Texto fornecido:
O Muro Globalizante

Das suas origens na Guerra Fria ao seu triunfo na sabotagem e desintegração da União Europeia.

Enquanto escrevo estas linhas na baixa de Atenas, refugiados Afegãos, Paquistaneses e Sírios encontram-se encarcerados em campos com condições desumanas em Atenas, no Pireu, em várias ilhas do mar Egeu e em Idomeni, uma travessia de fronteira no norte da Grécia que foi trazida à ribalta pelos refugiados. O seu encarceramento deve-se à recente decisão da União Europeia de violar o direito internacional ao recusar-se a considerar humana e cuidadosamente a aplicação do estatuto de refugiado, a bloquear a sua passagem segura para a Europa e, ao invés, em deportá-los para um país que tem recusado firmemente aplicar a lei internacional no tratamento aos refugiados: a Turquia.

Material de entrada:
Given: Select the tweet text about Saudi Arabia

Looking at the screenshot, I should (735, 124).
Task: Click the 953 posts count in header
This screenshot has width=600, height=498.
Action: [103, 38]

* * *

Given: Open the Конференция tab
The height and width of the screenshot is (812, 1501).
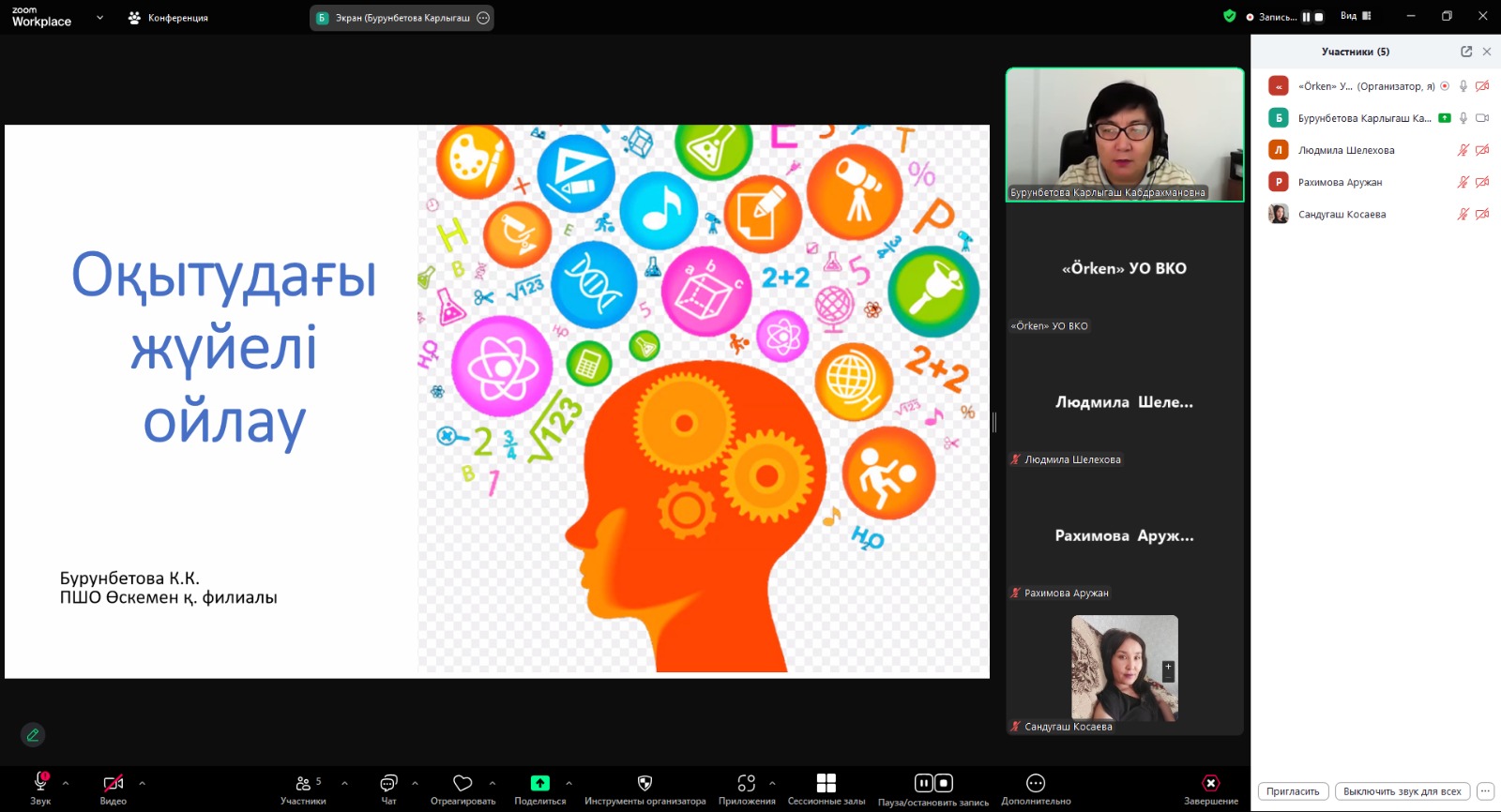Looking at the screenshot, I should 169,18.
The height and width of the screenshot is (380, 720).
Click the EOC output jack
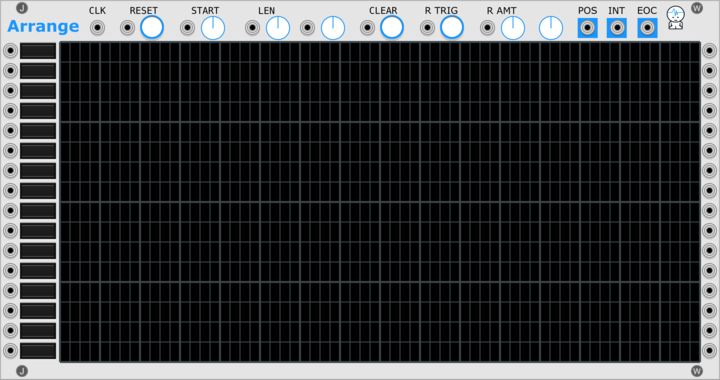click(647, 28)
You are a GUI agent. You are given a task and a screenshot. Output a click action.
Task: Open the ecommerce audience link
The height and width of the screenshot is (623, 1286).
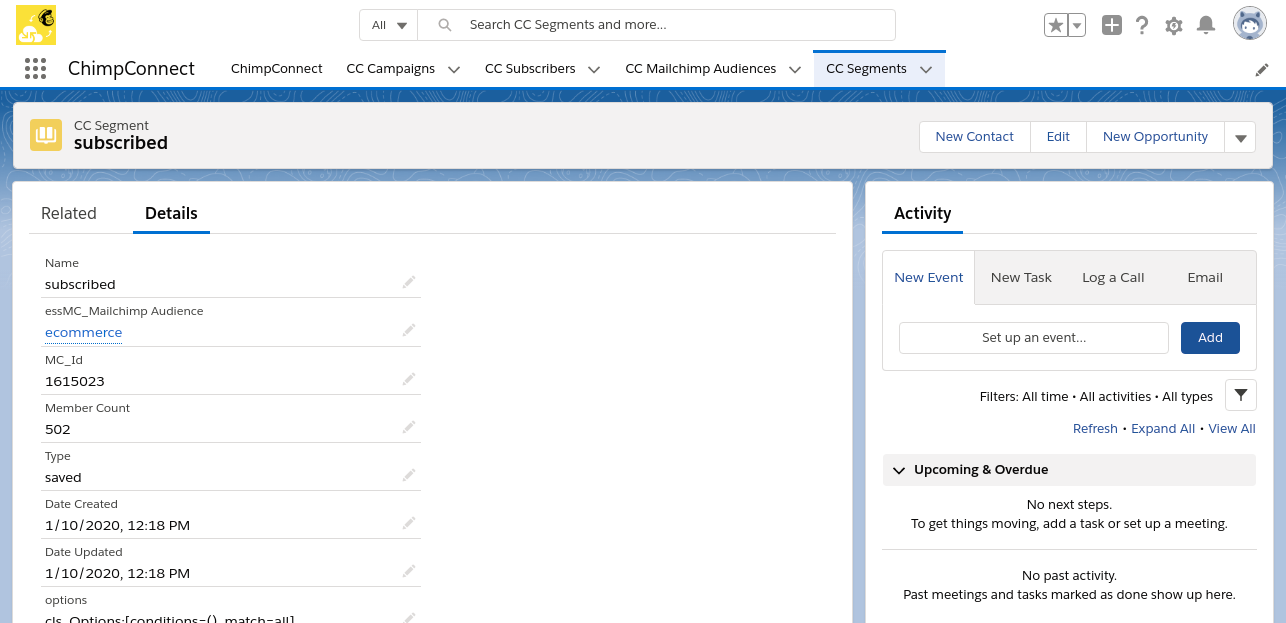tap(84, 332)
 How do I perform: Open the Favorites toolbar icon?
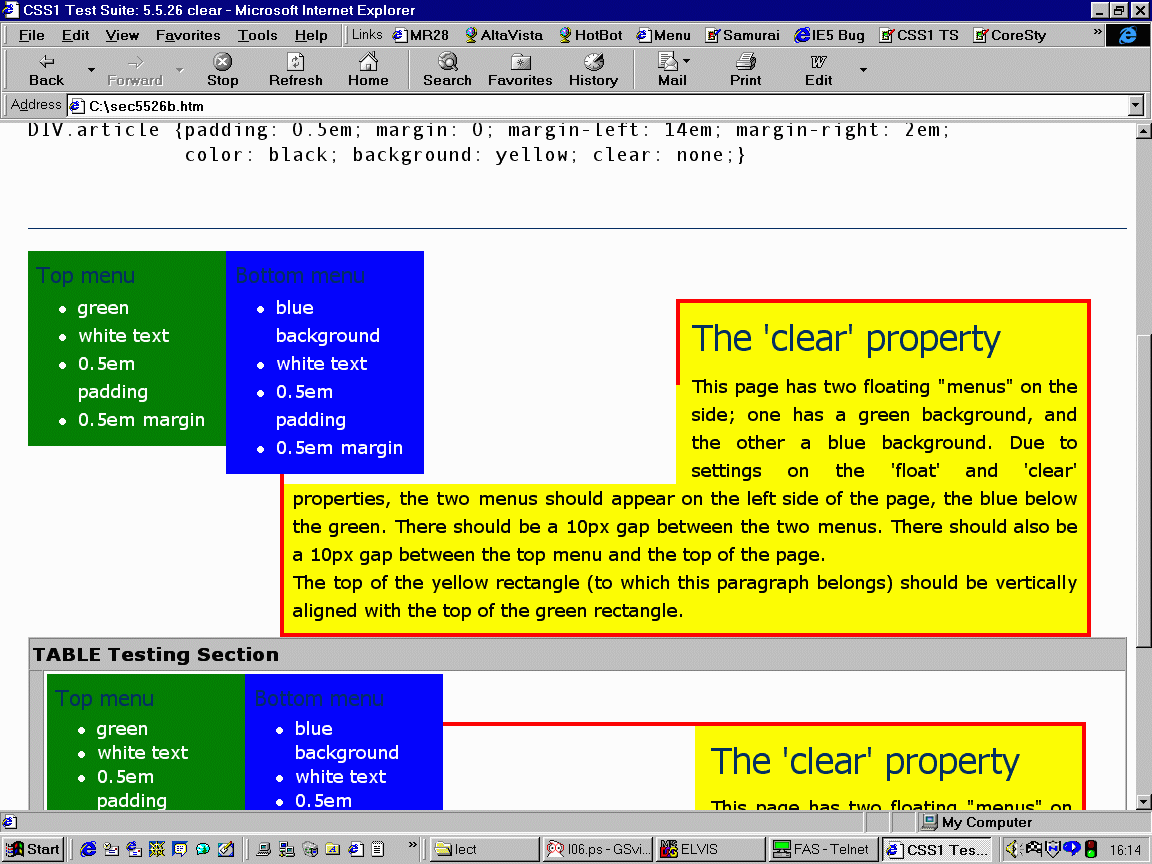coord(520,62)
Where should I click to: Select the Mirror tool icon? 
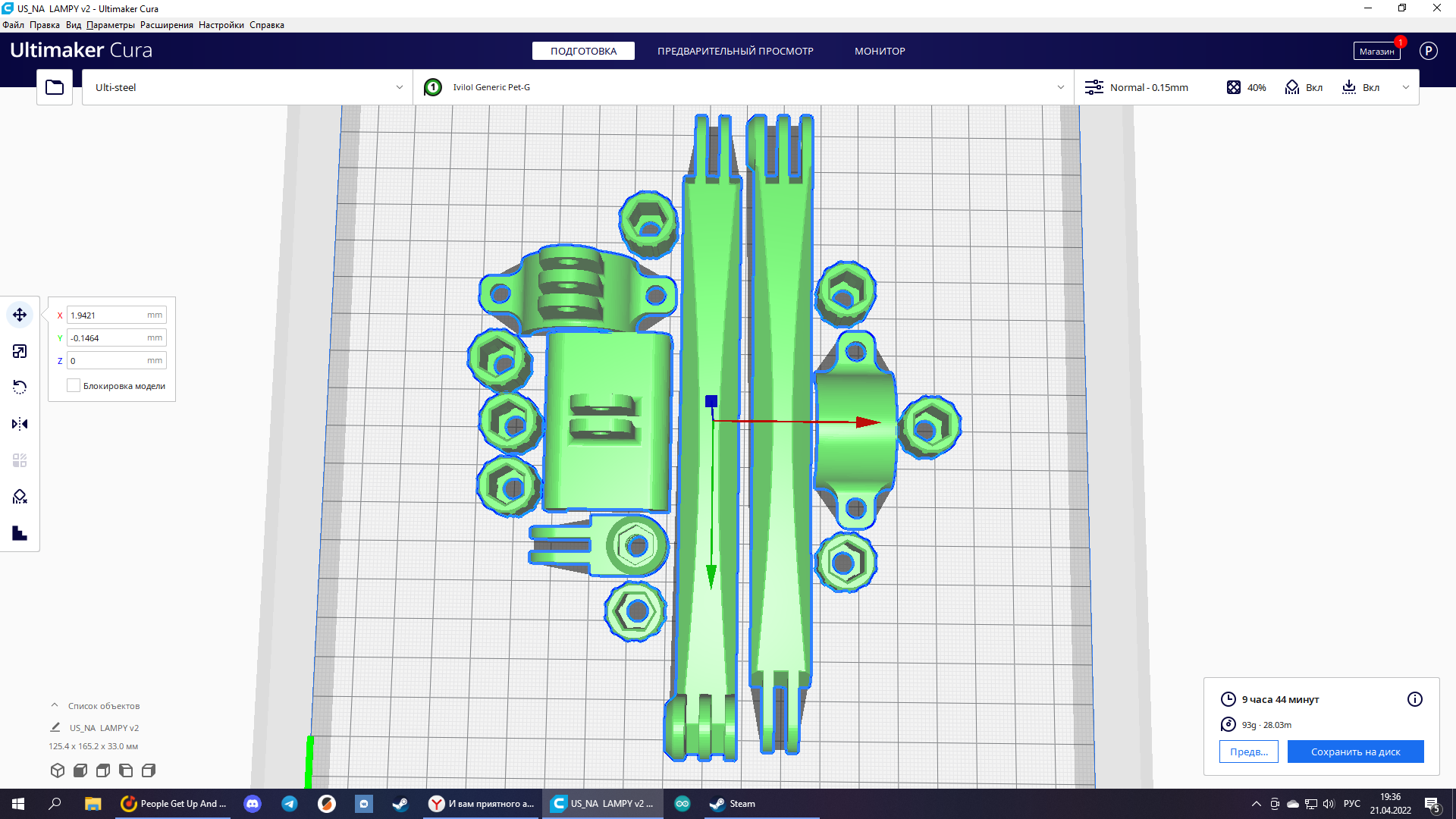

* * *

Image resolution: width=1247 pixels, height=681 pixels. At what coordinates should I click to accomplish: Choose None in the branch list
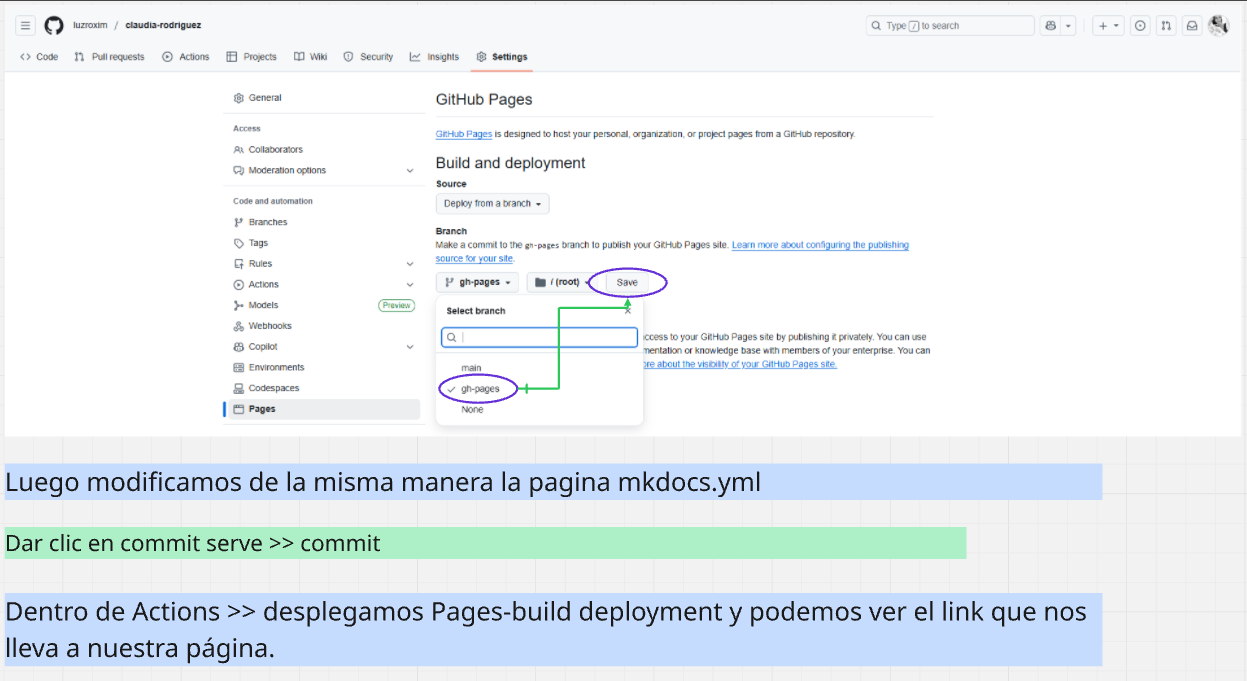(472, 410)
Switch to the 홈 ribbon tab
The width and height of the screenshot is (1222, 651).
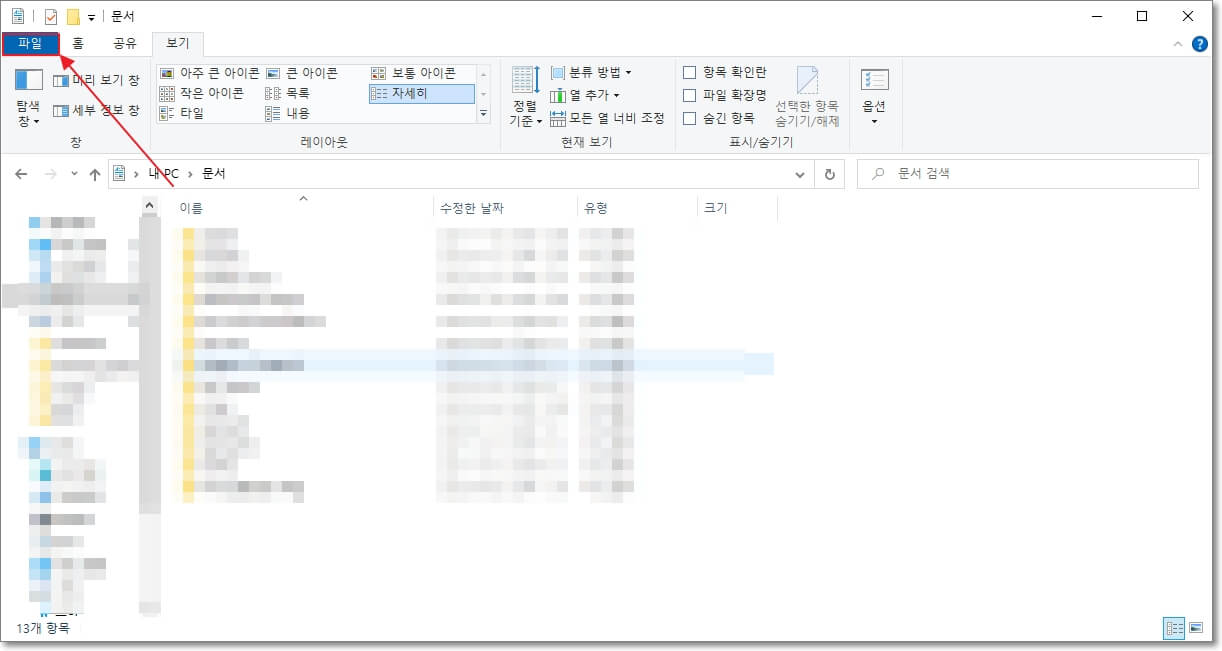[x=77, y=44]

Tarefas:
a) Retranscreva na íntegra o texto sobre o Muro Globalizante, sem alterar nada.
b) Nas linhas do material de entrada, reescreva o trecho que vai da linha que contém "Given: Select the" até à linha que contém "Action: [103, 38]", ambas incluídas. Substitua "posts" por "tweets" e mantenha tudo o resto inalterado.

Respostas às tarefas:
a)
O Muro Globalizante

Das suas origens na Guerra Fria ao seu triunfo na sabotagem e desintegração da União Europeia.

Enquanto escrevo estas linhas na baixa de Atenas, refugiados Afegãos, Paquistaneses e Sírios encontram-se encarcerados em campos com condições desumanas em Atenas, no Pireu, em várias ilhas do mar Egeu e em Idomeni, uma travessia de fronteira no norte da Grécia que foi trazida à ribalta pelos refugiados. O seu encarceramento deve-se à recente decisão da União Europeia de violar o direito internacional ao recusar-se a considerar humana e cuidadosamente a aplicação do estatuto de refugiado, a bloquear a sua passagem segura para a Europa e, ao invés, em deportá-los para um país que tem recusado firmemente aplicar a lei internacional no tratamento aos refugiados: a Turquia.

b)
Given: Select the tweet text about Saudi Arabia

Looking at the screenshot, I should (735, 124).
Task: Click the 953 tweets count in header
This screenshot has width=600, height=498.
Action: [103, 38]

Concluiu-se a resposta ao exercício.